Date: Wed, 29 Sep 1999 11:56:43 -0700
From: Grant Green <gdgreen@contrabass.com>
Subject: Re: musical interests
Reply-To: contrabass@contrabass.com

>Yes, but what if I called up Heckel and said I would
>pay them a million dollars to make me one thousand
>heckelphones. They'd have to do it. And then they'd be
>mass-producing, now wouldn't they?
>
>-Adam

Actually, 1,000 heckelphones would cost you $28 million: US$1 mil
would only get you about 35 heckelphones.  For an order like that, it
*might* be worthwhile for them to tool up and mass produce.  Or, they
might fill your order 10-20 instruments per year...  It is certainly
up to Heckel to decide how many they'll make, and in what manner.

Grant

+++++++++++++++++++++++++++++++++++++++++++++
Grant Green            gdgreen@contrabass.com
                     http://www.contrabass.com
+++++++++++++++++++++++++++++++++++++++++++++
---------------------------------------------------------

Date: Wed, 29 Sep 1999 15:36:50 -0700 (PDT)
From: Adam Kent-Isaac <lokibassoon@yahoo.com>
Subject: Valved Woodwinds
Reply-To: contrabass@contrabass.com
 

Plenty of keyed brass instruments are or were made
(keyed trumpet, keyed bugle, ophicleide, cornett,
serpent, etc.) but nobody has ever thought of making
a valved woodwind instrument.

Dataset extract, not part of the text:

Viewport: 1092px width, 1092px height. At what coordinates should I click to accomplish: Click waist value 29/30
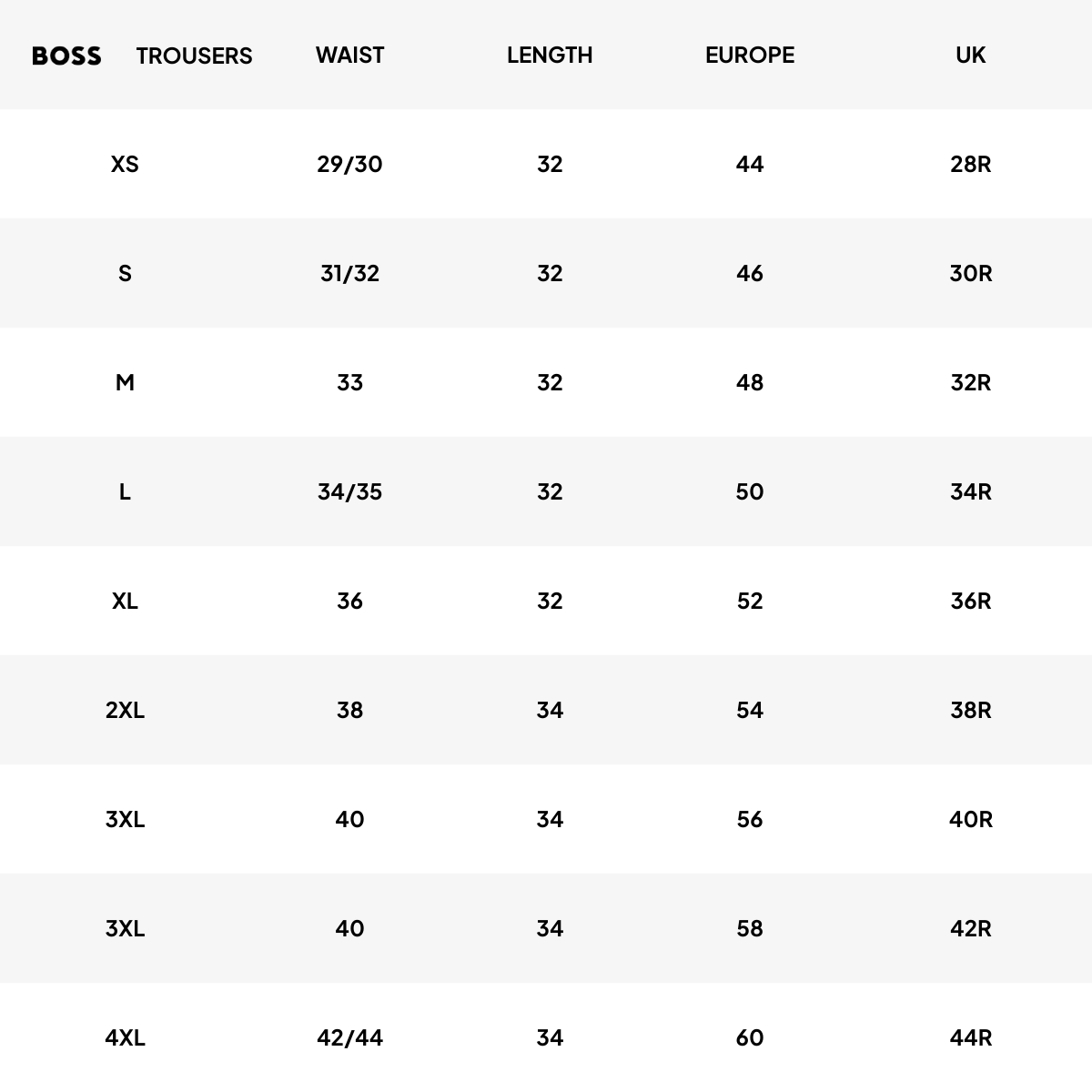pos(349,165)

My Fox Silver Star #2 on
my Conn trombone makes a pretty cool sound.
("tromboon") Why don't they pioneer that concept and
produce a whole line of valved woodwinds?

-Adam
__________________________________________________
Do You Yahoo!?
Bid and sell for free at http://auctions.yahoo.com
---------------------------------------------------------

From: CoolStu67@aol.com
Date: Wed, 29 Sep 1999 18:40:50 EDT
Subject: Re: Valved Woodwinds
Reply-To: contrabass@contrabass.com
Whoops... hit Send Now too soon.

<<
 Plenty of keyed brass instruments are or were made
 (keyed trumpet, keyed bugle, ophicleide, cornett,
 serpent, etc.) but nobody has ever thought of making
 a valved woodwind instrument. My Fox Silver Star #2 on
 my Conn trombone makes a pretty cool sound.
 ("tromboon") Why don't they pioneer that concept and
 produce a whole line of valved woodwinds?
>>

The slide soprano sax is kind of what you're talking about, the mouthpiece on
a trombone. Other than that probably because the woodwind mouthpiece isn't as
versitle as a brass mp (meaning you can't change notes as easily).